Document section:
How Privatization Has Transformed San Juan’s Airport

I’ve only been to San Juan, Puerto Rico, once, in 2010. The airport looked like something out of the 1950s: shabby corridors, a generic news outlet, a generic restaurant, and a few tacky souvenir shops. And that was only the superficial view of a traveler. Underlying problems were far more serious. Former New York Times reporter John Tierney researched the situation and learned that “on rainy days the ceiling leaked, the floors of the boarding bridges from the gates to the planes were riddled with holes, and it often took days or weeks to repair a broken toilet.” Even worse, the Instrument Landing System (ILS) was not reliable, due to trees that interfered with its signals. For some reason, FAA had not intervened in this outrageous safety problem, and pilots had been making only visual approaches for years.

Task to carry out: Copy the passage on San Juan's airport verbatim, from "I’ve only been" to "approaches for years.".

Information:

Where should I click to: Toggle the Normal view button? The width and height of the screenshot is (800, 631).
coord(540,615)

==

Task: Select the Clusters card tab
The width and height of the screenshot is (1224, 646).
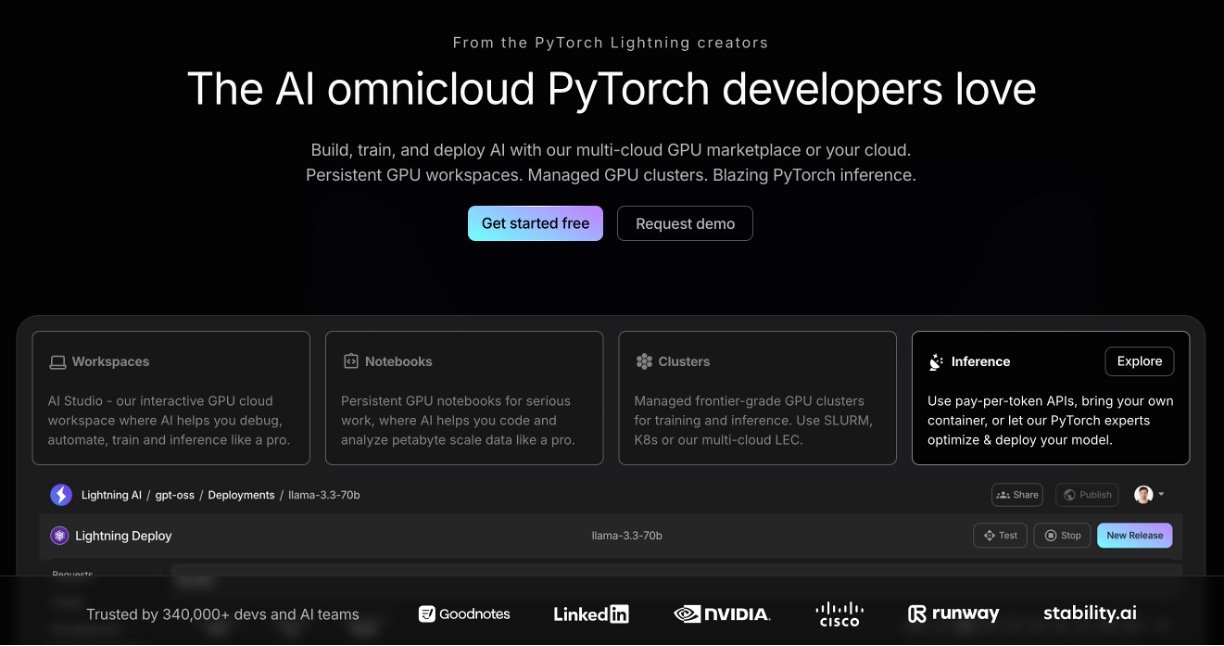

Answer section:
I’ve only been to San Juan, Puerto Rico, once, in 2010. The airport looked like something out of the 1950s: shabby corridors, a generic news outlet, a generic restaurant, and a few tacky souvenir shops. And that was only the superficial view of a traveler. Underlying problems were far more serious. Former New York Times reporter John Tierney researched the situation and learned that “on rainy days the ceiling leaked, the floors of the boarding bridges from the gates to the planes were riddled with holes, and it often took days or weeks to repair a broken toilet.” Even worse, the Instrument Landing System (ILS) was not reliable, due to trees that interfered with its signals. For some reason, FAA had not intervened in this outrageous safety problem, and pilots had been making only visual approaches for years.